How do the O's combat the Royals' speed?
It will be a tough test. Kansas City can terrorize clubs on the basepaths, setting a postseason record against Oakland in the AL Wild Card Game with seven stolen bases. Showalter has long instilled quick deliveries to the plate for his pitching staff, something he made a priority upon taking the helm in 2012. As a result, most of the Orioles pitchers are quick at releasing the ball, which at least gives catchers Nick Hundley and Caleb Joseph a fighting chance.
Of the two, Joseph was one of the best catchers in the AL at throwing out runners (23 of 57, 40 percent), but does not have a hit in 13 games since Sept. 10. Hundley has become Tillman's personal catcher, so he's expected in there if Tillman starts Game 1. But it will be interesting to see what Showalter does to help slow down the Royals' runners. Bench coach John Russell, who works with the catchers, will be tasked with trying to help neutralize the run game and you can bet injured All-Star Matt Wieters, who did some advance scouting for the O's ALDS series, will play a part, as well.

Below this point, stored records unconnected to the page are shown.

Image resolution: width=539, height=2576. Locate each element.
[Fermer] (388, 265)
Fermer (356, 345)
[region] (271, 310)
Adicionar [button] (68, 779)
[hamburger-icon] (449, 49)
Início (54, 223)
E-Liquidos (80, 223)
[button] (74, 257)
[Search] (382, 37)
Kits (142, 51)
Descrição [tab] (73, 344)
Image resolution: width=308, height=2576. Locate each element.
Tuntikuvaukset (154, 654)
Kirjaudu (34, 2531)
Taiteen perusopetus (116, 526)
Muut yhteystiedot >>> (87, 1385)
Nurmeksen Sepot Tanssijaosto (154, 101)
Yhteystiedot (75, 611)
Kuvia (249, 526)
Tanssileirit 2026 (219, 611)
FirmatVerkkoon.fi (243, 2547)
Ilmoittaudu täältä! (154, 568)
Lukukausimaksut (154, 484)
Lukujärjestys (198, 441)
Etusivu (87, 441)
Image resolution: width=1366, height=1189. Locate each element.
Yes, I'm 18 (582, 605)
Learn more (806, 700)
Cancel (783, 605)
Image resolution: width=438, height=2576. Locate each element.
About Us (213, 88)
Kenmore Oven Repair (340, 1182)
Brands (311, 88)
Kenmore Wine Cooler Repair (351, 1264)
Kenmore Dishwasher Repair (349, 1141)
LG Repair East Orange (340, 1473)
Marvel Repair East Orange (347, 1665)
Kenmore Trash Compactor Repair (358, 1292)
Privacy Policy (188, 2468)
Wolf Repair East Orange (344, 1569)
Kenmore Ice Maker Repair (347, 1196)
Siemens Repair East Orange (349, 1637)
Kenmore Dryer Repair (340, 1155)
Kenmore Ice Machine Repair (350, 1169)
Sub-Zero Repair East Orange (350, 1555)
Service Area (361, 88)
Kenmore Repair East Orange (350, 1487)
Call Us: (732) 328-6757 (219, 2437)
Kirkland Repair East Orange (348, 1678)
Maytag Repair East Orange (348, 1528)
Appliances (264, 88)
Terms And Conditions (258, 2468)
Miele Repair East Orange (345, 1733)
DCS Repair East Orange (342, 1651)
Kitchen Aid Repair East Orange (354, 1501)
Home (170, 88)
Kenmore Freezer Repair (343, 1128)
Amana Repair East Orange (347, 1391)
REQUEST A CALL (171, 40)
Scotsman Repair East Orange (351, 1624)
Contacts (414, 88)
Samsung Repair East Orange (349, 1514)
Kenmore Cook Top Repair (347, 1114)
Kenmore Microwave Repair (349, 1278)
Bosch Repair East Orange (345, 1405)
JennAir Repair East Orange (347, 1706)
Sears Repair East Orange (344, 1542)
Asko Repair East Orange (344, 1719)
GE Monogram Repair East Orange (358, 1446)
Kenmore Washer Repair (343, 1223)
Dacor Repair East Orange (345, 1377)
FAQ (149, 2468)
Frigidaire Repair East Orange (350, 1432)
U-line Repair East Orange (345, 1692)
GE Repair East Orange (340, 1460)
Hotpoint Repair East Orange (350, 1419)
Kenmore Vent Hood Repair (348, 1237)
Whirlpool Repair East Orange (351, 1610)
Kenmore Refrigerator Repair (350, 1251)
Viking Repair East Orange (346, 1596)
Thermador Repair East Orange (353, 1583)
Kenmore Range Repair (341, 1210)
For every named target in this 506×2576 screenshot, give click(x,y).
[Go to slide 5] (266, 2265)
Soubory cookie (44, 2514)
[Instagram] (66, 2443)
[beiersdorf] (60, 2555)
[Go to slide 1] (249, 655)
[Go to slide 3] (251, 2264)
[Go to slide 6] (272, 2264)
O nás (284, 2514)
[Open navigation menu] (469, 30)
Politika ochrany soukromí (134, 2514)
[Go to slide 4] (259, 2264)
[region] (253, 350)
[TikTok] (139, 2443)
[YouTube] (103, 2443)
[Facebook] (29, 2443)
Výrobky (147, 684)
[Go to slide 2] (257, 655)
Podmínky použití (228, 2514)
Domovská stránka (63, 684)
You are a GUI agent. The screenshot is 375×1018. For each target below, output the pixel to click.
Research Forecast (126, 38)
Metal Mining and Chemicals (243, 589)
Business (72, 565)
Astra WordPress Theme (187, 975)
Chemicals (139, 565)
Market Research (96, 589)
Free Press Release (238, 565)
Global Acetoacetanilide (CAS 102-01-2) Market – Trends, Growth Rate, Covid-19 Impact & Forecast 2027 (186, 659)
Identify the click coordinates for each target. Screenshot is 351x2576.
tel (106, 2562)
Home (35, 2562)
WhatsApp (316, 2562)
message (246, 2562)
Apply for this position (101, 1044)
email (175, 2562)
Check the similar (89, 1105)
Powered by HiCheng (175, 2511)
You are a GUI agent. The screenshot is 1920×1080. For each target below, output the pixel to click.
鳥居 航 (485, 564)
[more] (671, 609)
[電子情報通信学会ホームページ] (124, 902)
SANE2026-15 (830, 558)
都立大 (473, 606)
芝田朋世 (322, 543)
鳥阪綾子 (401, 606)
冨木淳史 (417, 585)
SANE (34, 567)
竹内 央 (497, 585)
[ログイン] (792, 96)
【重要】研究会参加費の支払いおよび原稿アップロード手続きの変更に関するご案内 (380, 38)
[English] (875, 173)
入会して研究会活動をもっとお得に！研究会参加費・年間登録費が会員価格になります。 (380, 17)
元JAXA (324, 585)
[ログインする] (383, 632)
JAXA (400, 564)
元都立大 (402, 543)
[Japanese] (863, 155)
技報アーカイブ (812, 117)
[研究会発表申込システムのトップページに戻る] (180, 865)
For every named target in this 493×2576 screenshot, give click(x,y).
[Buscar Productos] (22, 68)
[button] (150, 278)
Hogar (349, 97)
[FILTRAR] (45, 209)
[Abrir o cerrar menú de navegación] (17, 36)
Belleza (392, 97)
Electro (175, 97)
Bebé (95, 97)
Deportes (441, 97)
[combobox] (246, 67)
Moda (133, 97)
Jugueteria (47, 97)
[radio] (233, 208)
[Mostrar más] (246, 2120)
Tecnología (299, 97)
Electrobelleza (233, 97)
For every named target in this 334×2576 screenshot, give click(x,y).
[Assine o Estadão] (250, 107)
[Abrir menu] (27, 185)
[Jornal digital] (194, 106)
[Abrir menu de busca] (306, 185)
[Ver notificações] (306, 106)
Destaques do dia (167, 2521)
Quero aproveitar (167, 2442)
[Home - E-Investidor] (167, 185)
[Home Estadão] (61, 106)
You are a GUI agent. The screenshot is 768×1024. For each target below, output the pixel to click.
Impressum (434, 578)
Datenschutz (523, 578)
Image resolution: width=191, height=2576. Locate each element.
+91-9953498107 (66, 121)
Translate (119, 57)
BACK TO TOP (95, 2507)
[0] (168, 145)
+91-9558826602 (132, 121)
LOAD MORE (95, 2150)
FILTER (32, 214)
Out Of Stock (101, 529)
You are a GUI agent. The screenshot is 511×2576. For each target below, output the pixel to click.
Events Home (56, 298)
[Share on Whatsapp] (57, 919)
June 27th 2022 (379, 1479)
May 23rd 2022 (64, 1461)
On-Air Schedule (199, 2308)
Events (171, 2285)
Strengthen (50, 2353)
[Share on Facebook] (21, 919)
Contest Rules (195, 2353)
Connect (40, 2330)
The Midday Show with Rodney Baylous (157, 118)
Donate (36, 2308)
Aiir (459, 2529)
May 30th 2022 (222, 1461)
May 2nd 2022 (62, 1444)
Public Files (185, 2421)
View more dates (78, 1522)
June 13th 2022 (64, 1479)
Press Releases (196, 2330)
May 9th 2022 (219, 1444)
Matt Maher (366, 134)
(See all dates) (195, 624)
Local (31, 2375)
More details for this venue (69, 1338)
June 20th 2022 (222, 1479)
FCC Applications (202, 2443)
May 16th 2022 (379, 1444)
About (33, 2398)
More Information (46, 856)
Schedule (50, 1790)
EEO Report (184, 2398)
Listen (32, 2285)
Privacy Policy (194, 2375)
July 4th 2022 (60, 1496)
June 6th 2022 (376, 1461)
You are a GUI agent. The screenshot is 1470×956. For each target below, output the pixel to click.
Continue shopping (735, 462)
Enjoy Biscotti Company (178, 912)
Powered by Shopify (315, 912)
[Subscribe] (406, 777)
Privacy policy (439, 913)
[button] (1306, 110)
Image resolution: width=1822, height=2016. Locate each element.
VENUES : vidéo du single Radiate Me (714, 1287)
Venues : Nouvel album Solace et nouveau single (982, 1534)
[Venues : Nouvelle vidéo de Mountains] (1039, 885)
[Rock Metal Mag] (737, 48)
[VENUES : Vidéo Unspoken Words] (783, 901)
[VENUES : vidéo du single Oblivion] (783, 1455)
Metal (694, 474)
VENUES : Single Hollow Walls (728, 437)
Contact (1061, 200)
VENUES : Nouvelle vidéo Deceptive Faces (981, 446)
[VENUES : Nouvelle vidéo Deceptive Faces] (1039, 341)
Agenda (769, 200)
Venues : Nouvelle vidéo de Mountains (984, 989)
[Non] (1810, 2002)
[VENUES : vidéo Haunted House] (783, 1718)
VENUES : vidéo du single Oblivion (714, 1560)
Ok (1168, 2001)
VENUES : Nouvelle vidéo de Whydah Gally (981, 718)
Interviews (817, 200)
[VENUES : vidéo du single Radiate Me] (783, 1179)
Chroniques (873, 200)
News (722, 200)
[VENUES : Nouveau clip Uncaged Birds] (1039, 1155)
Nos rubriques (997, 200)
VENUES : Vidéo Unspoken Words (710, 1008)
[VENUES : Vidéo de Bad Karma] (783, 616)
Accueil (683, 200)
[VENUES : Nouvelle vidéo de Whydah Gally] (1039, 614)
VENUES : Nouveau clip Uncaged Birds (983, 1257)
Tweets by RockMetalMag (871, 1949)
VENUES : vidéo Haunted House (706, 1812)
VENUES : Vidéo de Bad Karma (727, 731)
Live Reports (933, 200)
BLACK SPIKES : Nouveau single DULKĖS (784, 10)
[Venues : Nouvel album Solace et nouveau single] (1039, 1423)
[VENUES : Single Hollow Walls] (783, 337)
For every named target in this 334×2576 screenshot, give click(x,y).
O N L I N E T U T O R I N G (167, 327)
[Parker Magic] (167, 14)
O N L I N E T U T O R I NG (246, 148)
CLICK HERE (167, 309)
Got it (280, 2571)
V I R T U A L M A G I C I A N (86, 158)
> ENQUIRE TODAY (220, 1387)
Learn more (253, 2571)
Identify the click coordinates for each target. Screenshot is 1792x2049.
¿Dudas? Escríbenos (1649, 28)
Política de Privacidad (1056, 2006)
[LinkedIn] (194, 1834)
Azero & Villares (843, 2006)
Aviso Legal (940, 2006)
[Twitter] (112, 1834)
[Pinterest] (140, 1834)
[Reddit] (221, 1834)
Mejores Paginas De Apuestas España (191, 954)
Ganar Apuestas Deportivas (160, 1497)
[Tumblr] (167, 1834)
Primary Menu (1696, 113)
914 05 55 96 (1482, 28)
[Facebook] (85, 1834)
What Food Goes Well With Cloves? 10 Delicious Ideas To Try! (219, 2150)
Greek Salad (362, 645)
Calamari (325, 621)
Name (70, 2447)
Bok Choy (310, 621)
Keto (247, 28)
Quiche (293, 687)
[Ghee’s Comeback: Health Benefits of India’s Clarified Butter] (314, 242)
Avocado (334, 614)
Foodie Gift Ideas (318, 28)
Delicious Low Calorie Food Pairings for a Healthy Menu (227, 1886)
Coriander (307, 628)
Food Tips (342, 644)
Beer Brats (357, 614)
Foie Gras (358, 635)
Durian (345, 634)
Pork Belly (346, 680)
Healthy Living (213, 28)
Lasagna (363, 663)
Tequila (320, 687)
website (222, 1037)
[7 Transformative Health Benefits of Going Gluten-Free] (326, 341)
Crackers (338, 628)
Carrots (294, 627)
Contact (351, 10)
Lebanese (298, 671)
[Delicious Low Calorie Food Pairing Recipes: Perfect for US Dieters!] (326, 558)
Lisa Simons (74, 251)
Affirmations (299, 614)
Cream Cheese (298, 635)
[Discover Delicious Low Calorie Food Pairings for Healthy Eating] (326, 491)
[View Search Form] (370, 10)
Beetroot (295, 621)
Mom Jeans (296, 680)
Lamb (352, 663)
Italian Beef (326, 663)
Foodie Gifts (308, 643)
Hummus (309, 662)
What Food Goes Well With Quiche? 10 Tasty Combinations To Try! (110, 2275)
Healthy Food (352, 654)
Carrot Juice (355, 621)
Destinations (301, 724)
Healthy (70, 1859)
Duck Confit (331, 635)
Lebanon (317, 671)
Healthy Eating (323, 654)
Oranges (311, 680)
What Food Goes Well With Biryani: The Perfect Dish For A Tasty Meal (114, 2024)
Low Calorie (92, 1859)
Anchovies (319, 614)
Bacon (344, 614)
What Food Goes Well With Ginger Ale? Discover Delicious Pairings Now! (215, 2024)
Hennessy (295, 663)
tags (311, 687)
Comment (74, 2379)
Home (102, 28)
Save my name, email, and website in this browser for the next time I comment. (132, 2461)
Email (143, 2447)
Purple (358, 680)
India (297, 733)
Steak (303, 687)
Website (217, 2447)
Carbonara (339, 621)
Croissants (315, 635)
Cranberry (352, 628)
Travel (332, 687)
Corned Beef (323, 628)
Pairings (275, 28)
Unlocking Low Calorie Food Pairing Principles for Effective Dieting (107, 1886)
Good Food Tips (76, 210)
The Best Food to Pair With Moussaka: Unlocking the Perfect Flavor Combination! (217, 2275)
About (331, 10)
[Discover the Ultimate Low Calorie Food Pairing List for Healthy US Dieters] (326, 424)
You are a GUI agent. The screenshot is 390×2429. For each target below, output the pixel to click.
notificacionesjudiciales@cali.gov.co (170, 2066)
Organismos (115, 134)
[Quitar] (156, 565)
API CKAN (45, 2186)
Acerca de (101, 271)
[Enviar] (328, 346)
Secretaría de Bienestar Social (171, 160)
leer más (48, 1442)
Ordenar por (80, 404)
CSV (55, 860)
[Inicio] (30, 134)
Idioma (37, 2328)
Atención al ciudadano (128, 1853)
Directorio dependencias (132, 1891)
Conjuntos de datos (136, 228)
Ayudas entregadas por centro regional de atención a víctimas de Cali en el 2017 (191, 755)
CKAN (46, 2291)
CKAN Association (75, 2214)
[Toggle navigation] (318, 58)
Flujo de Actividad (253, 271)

How much of an advantage is home-field advantage?
If Orioles fans come out the way they did in the ALDS, it could definitely be a factor. Baltimore struggled earlier this year at Camden Yards, but turned it around down the stretch. After the Game 2 victory, numerous players noted the deafening chants and towel waving of the sold-out crowd.
The Royals, though, are no strangers to hostile environments and have won every postseason game they have played in -- including two on the West Coast -- so far. Similarly, the O's are really good on the road and have been all year. Both teams, underdogs all season, are no stranger to hostile environments though having the 10th man in the crowd can never hurt.
The real bonus for the Orioles is that the Royals gifted them home-field advantage in this series by defeating the Angels, and that advantage extends to the World Series, too -- by virtue of the AL's victory in the All-Star Game -- should the Orioles advance.